A000566 Heptagonal numbers (or 7-gonal numbers): n*(5*n-3)/2. (Formerly M4358 N1826)

0, 1, 7, 18, 34, 55, 81, 112, 148, 189, 235, 286, 342, 403, 469, 540, 616, 697, 783, 874, 970, 1071, 1177, 1288, 1404, 1525, 1651, 1782, 1918, 2059, 2205, 2356, 2512, 2673, 2839, 3010, 3186, 3367, 3553, 3744, 3940, 4141, 4347, 4558, 4774, 4995, 5221, 5452, 5688

Offset

0,3

Comments

Binomial transform of (0, 1, 5, 0, 0, 0, ...). Binomial transform is A084899. - Paul Barry, Jun 10 2003

Row sums of triangle A131413. - Gary W. Adamson, Jul 08 2007

Sequence starting (1, 7, 18, 34, ...) = binomial transform of (1, 6, 5, 0, 0, 0, ...). Also row sums of triangle A131896. - Gary W. Adamson, Jul 24 2007

Also the partial sums of A016861, a zero added in front; therefore a(n) = n (mod 5). - R. J. Mathar, Mar 19 2008

Comment from Ken Rosenbaum, Dec 02 2009: if you multiply the terms of this sequence by 40 and add 9, you get A017354, which is the list of squares of all whole numbers ending in 7 (this is easy to prove).
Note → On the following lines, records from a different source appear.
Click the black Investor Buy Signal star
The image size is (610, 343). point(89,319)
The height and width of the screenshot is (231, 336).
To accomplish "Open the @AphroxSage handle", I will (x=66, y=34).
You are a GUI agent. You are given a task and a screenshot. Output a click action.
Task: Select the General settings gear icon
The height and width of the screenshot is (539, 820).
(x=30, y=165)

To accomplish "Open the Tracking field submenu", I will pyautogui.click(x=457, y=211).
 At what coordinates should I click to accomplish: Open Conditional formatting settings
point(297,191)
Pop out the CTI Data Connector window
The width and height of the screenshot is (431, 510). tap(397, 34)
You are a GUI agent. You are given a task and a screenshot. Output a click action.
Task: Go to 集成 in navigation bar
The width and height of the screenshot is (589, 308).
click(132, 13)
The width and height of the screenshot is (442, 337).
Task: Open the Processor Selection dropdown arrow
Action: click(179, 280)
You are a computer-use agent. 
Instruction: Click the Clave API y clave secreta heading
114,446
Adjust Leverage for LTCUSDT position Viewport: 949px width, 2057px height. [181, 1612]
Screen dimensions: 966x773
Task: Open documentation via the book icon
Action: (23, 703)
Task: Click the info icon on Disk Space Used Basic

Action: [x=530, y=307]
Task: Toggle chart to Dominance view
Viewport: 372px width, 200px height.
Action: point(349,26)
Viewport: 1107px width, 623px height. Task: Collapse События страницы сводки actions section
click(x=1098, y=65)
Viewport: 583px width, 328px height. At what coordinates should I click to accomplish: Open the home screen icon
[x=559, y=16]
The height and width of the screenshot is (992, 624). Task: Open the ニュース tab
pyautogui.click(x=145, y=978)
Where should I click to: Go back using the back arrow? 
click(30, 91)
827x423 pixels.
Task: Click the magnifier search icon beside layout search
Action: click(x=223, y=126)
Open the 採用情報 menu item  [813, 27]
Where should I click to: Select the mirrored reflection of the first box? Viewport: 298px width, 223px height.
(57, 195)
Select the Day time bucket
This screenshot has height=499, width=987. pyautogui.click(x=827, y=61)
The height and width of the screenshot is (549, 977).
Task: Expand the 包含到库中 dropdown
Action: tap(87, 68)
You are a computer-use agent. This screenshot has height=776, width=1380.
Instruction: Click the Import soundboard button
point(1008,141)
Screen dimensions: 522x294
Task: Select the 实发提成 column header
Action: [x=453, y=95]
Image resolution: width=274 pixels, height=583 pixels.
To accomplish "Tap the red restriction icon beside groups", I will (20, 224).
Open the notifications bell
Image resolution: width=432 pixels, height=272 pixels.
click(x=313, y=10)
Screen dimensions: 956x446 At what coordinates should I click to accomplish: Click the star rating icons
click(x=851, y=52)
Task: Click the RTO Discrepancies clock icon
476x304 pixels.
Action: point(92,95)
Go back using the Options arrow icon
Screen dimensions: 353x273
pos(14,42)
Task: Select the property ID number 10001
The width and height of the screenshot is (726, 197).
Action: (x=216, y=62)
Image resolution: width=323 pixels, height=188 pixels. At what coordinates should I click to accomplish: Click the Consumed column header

Also sequence found by reading the line from 0, in the direction 0, 7, ..., and the line from 1, in the direction 1, 18, ..., in the square spiral whose edges have length A195013 and whose vertices are the numbers A195014. These parallel lines are the semi-axes perpendicular to the main axis A195015 in the same spiral. - Omar E. Pol, Oct 14 2011

Also sequence found by reading the line from 0, in the direction 0, 7, ... and the parallel line from 1, in the direction 1, 18, ..., in the square spiral whose vertices are the generalized heptagonal numbers A085787. - Omar E. Pol, Jul 18 2012

Partial sums give A002413. - Omar E. Pol, Jan 12 2013

The n-th heptagonal number equals the sum of the n consecutive integers starting at 2*n-1; for example, 1, 3+4, 5+6+7, 7+8+9+10, etc. In general, the n-th (2k+1)-gonal number is the sum of the n consecutive integers starting at (k-1)*n - (k-2). When k = 1 and 2, this result generates the triangular numbers, A000217, and the pentagonal numbers, A000326, respectively. - Charlie Marion, Mar 02 2022

References

Albert H. Beiler, Recreations in the Theory of Numbers, Dover, NY, 1964, p. 189.

E. Deza and M. M. Deza, Figurate numbers, World Scientific Publishing (2012), page 6.

Leonard E. Dickson, History of the Theory of Numbers. Carnegie Institute Public. 256, Washington, DC, Vol. 1, 1919; Vol. 2, 1920; Vol. 3, 1923, see vol. 2, p. 2.

N. J. A. Sloane, A Handbook of Integer Sequences, Academic Press, 1973 (includes this sequence).

N. J. A. Sloane and Simon Plouffe, The Encyclopedia of Integer Sequences, Academic Press, 1995 (includes this sequence).

Links

T. D. Noe, Table of n, a(n) for n = 0..1000

S. Barbero, U. Cerruti, and N. Murru, Transforming Recurrent Sequences by Using the Binomial and Invert Operators, J. Int. Seq. 13 (2010) # 10.7.7., section 4.4.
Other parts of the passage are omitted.